If you just can’t put down the Perrier, there are a few steps experts agree you can take to reduce the damage carbonated beverages can have on your teeth:
- Opt for unflavoured seltzer water instead of soda to get your fizzy fix.
- Try to limit your carbonation intake to no more than three drinks a week.
- Brush your teeth immediately after drinking a carbonated drink- especially if your drink was colored or flavored.
- If you don’t have time to brush your teeth, swishing with still water can restore your natural pH.
So, are carbonated beverages bad for your teeth? The answer is- it depends what you’re drinking. In relation to still water, unflavored seltzer water is a bit damaging due to the acidity, which has detrimental effects on the enamel of the teeth. If you’re addicted to Pepsi or Coke, you’re doing significantly more harm to your teeth due not only to the added sugars and colors, but also because the pH is so much lower than still water. The key, as with most health issues, is moderation.
Brown, Catriona J., Gay Smith, Linda Shaw, Jason Parry, and Anthony J. Smith. “The Erosive Potential of Flavoured Sparkling Water Drinks.” International Journal of Paediatric Dentistry Int J Paediatr Dent 17.2 (2007): 86-91. Web.

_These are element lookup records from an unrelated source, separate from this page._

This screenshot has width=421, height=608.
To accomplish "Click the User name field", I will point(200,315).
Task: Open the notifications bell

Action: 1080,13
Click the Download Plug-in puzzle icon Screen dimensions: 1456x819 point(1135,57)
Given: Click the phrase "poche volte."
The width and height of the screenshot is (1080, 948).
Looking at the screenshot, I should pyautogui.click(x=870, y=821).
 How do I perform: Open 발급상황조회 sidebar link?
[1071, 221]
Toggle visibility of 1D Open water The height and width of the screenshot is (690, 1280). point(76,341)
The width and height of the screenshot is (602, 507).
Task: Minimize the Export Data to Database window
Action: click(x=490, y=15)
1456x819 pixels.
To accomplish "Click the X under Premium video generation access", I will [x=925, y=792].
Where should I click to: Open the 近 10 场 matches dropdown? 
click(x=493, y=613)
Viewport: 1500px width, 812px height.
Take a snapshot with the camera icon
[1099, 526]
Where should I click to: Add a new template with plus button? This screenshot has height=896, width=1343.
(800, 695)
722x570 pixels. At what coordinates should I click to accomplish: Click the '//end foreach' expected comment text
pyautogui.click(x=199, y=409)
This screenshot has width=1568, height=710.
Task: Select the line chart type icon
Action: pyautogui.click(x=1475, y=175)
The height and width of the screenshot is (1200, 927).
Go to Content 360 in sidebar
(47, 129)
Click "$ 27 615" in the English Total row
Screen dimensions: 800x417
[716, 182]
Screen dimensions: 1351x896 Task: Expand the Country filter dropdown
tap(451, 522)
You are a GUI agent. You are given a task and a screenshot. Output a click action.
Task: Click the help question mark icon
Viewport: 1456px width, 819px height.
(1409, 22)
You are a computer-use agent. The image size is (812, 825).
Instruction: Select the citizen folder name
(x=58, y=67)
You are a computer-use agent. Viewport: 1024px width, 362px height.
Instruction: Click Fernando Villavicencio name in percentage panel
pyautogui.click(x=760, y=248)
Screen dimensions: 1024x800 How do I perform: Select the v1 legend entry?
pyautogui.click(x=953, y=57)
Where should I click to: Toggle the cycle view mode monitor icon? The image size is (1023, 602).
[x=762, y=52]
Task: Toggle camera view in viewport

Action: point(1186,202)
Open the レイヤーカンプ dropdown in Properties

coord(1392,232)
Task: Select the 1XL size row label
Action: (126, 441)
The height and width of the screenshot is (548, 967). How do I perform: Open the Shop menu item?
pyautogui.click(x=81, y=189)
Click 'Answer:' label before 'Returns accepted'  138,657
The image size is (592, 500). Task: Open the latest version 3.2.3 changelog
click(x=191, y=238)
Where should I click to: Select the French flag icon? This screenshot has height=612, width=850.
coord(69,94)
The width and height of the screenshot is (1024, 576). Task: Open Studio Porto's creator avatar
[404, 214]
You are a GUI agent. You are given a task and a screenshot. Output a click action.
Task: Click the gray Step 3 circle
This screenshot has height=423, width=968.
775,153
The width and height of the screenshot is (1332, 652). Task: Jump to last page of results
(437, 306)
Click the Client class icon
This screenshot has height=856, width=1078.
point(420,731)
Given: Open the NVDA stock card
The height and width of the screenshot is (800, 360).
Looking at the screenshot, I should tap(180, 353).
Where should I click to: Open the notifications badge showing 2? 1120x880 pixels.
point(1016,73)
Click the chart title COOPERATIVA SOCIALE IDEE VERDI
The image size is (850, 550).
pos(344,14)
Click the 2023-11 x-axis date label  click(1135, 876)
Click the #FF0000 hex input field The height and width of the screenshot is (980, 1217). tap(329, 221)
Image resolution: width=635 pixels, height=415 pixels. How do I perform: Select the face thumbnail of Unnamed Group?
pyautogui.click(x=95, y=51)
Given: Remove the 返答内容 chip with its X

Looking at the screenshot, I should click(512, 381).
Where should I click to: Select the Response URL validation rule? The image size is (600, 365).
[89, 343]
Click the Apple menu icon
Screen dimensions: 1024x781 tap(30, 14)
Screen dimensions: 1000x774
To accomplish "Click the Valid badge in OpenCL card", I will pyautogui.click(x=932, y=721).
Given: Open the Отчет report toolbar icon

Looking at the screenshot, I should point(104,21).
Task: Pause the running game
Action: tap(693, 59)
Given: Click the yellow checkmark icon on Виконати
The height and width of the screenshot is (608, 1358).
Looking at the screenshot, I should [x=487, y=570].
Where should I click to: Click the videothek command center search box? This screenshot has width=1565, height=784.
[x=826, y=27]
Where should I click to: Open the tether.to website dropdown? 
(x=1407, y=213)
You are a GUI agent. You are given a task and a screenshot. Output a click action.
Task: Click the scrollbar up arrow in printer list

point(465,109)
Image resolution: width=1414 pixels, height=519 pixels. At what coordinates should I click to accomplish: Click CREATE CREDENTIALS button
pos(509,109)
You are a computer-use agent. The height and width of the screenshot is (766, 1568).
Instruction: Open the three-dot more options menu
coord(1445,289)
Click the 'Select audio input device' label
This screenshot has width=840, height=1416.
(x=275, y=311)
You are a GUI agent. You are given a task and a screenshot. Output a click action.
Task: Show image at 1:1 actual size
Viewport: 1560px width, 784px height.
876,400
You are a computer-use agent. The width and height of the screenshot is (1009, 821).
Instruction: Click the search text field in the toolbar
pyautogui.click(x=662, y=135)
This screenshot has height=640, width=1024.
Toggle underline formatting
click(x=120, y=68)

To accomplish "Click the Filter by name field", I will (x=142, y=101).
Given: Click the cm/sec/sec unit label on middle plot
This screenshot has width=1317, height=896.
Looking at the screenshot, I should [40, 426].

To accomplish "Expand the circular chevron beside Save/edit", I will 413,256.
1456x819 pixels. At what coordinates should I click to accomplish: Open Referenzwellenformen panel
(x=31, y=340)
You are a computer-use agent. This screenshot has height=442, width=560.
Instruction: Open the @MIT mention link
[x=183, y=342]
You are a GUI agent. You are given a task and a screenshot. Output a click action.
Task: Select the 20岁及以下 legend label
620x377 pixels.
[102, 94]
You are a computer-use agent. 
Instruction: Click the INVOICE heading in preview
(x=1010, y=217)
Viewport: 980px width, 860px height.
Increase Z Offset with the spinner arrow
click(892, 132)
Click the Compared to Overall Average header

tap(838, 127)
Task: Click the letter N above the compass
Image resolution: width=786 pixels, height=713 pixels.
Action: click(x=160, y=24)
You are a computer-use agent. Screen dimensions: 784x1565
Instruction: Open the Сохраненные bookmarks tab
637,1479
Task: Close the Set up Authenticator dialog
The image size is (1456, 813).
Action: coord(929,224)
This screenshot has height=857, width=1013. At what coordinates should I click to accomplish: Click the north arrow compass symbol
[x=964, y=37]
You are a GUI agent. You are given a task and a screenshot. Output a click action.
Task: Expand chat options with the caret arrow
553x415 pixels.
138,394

Gambon, D. L. “Soft Drink, Software and Softening of Teeth – a Case Report of Tooth Wear in the Mixed Dentition Due to a Combination of Dental Erosion and Attrition.” TODENTJ The Open Dentistry Journal 4.1 (2010): 198-200. Web. 7 Oct. 2016.
Hammond, Claudia. “Is Sparkling Water Really Bad for You?” BBC. N.p., 15 Sept. 2015. Web. 07 Oct. 2016.
Khazan, Olga. “The Sad Truth About Seltzer.” The Atlantic. Atlantic Media Company, 1 Feb. 2016. Web. 07 Oct. 2016.